**Required work**
• 1. In the quoted passages, copy the part that opens with the words containing "(Michael Taussig, Mimesis" and closes with "only socially-mediated objects.", swapping in "outside" for "external".
• 2. Answer these questions from the quoted passages:
(a) What three considerations does Benjamin's fascination with mimesis flow from?
(b) Which two examples of mimetic machinery are named?
(c) What constantly modifies the senses, according to the 1967 quotation?

**Document section**

◇ ◇ ◇ ◇ ◇ ◇ ◇

Benjamin's fascination with mimesis flows from the confluence of three considerations; alterity, primitivism, and the resurgence of mimesis with modernity.  Without hesitation Benjamin affirms that the mimetic faculty is the rudiment of a former compulsion of persons to "become and behave like something else."  The ability to mime, and mime well, in other words, is the capacity to Other.

This discovery of the importance of the mimetic is itself testimony to Benjamin's enduring theme, the surfacing of "the primitive" within modernity as a direct result of modernity, especially of its everyday-life rhythms of montage and shock alongisde the revelation of the optical unconscious that is made possible by mimetic machinery such as the camera and the movies.  By definition, this notion of a resurfacing or refocussing of the mimetic rests on the assumption that "once upon a time" mankind was mimetically adept.  In this regard Benjamin refers specifically to mimicry in dance, cosmologies of microcosm and macrocosm, and divination by means of correspondences revealed by the entrails of animals and constellations of stars.  Much more could by said of the extensive role of mimesis in the ritual life of ancient and "primitive" societies.

(Michael Taussig, Mimesis and Alterity, pp. 19-20, 1993)

* * *

Although what men see, touch, or grasp are responses to external stimuli, the external objects are determined by the selective activity of the senses and the senses in turn are constantly modified by the biological, social, and cultural evolution of the human species.  In a certain sense, then, there are no natural data, no God-given external facts of nature, but only socially-mediated objects.

(Z.A. Jordan, "The Evolution of Dialectical Materialism," 1967)

◇ ◇ ◇ ◇ ◇ ◇ ◇

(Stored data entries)
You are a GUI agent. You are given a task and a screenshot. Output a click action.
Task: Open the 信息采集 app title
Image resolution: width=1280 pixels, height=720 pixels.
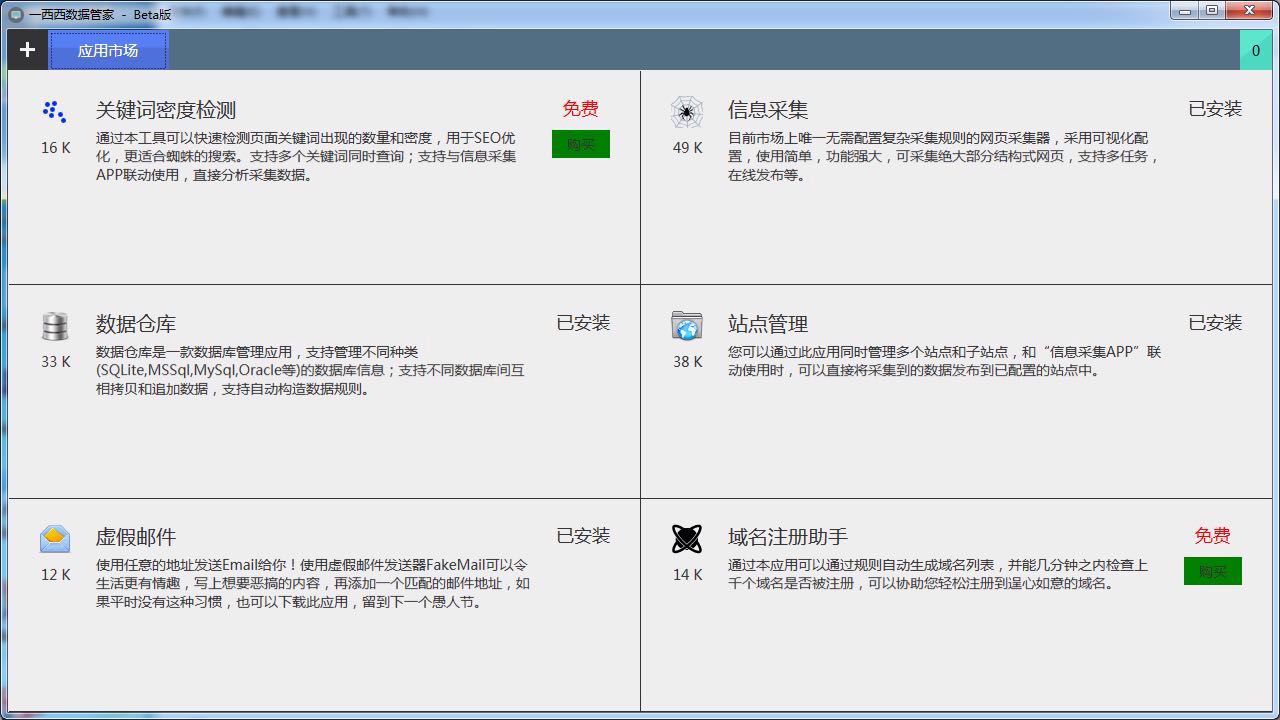(x=768, y=110)
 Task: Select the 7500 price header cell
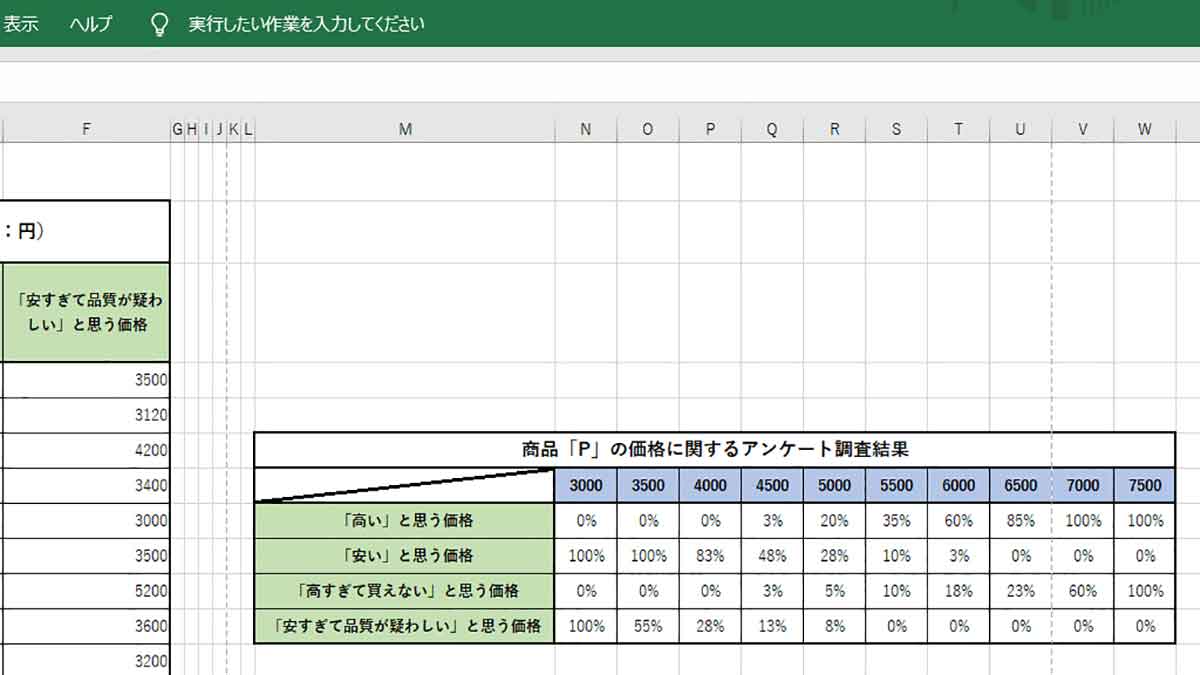coord(1143,485)
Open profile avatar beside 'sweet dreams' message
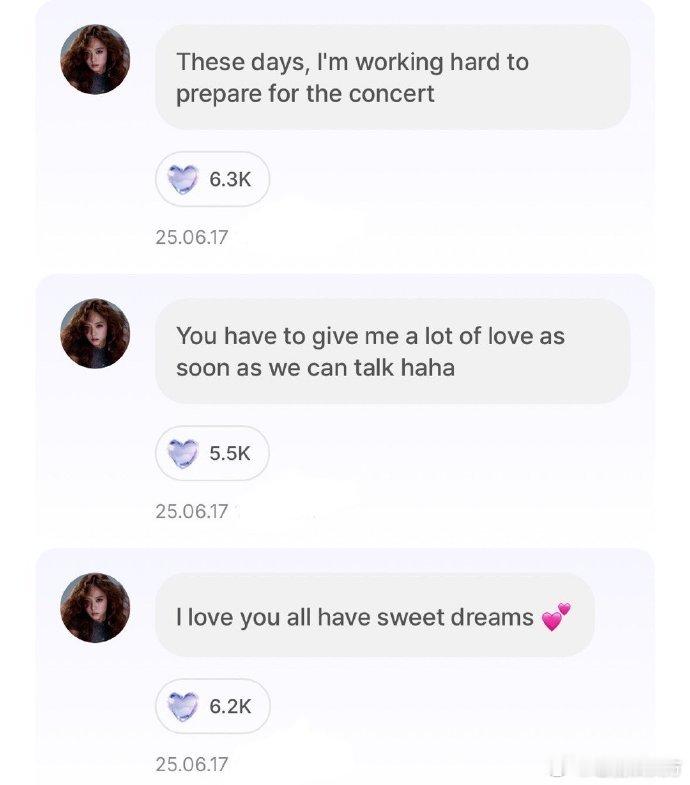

◇ ◇ ◇ ◇ ◇ ◇ ◇

**Task-by-task outputs**
• 1.
(Michael Taussig, Mimesis and Alterity, pp. 19-20, 1993)

* * *

Although what men see, touch, or grasp are responses to outside stimuli, the outside objects are determined by the selective activity of the senses and the senses in turn are constantly modified by the biological, social, and cultural evolution of the human species.  In a certain sense, then, there are no natural data, no God-given outside facts of nature, but only socially-mediated objects.

• 2.
(a) Alterity, primitivism, and the resurgence of mimesis with modernity.
(b) The camera and the movies.
(c) The biological, social, and cultural evolution of the human species.